We acknowledge Government’s commitment that non-residential property should be taxed and have been instrumental in obtaining commitments to take the smallest businesses out of the system all together and switch the annual indexation to CPI from RPI, which should see lower increases in bills from 2020. The Government is also taking steps to undertake more frequent revaluations, ensuring that each property pays a fairer share and modernise the administration of the system and reform the appeals process.

We welcome these commitments, but they do too little to address the fundamental problem – they are not a long term sustainable solution. The retail landscape is changing. Consumers are demanding more service, a more technologically-driven offer and more engagement and personalisation.

Competition is fierce and in a world where shopping is no longer synonymous with physical shops, this tax is no longer fit for purpose. Business rates are deterring investment in local communities, causing shop closures and job losses in vulnerable communities and preventing retailers from delivering what their customers want in an efficient and cost effective way.

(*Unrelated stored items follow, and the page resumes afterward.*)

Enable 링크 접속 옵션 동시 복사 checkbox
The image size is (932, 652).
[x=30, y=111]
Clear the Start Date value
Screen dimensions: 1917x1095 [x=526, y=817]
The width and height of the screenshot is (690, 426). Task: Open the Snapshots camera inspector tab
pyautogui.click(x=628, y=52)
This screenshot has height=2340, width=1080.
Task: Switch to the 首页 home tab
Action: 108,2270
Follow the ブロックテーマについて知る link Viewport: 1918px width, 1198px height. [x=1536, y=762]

In England, the retail industry currently contributes £7.3 billion of rates annually – nearly one-quarter of all receipts – far more than any other industry despite making up 6 per cent of GVA. UK recurrent taxes on immovable property is 3.4 per cent of GDP (highest in Europe) compared to 0.5 per cent in Germany and 2.4 per cent in France (second highest in Europe). A fairer level of property taxation that is competitive compared to other OECD and European countries will encourage growth and ensure continued business tax revenue so we recommend that the Government:

  • Switch to CPI in 2017, remove indexation in 2020: CPI indexation is needed now to prevent loss of investment. In 2020 there should then be a flat rate multiplier linked to rateable value which already accounts for inflation and other economic conditions. Rates would then rise and fall in relation to property values based on more frequent revaluations.
  • Implement fair and predictable transitional arrangements: As the latest revaluation was delayed by two years, properties eligible for a lower rates bill should benefit more quickly from a more aggressive downward transition or none at all and those expecting rates increases should protected.
  • Implement more frequent revaluations from 2020: Three-yearly revaluations will reduce the number of appeals and be more closely aligned to economic circumstances.
  • Enable local government to reduce levels: Local government should have the necessary tools to reduce the burden to a third of rateable value. Further powers are necessary to prevent business rates from being one of the few methods of generating revenue. For example, flexibility to set council tax levels and stamp duty retention should be considered.
  • Regularly review all reliefs and rates exemptions: There are too many reliefs and exemptions (over £4bn) meaning the businesses responsible for paying business rates are contributing more than their fair share to make up the difference. A review could potentially reduce the multiplier for everyone by up to 20 per cent.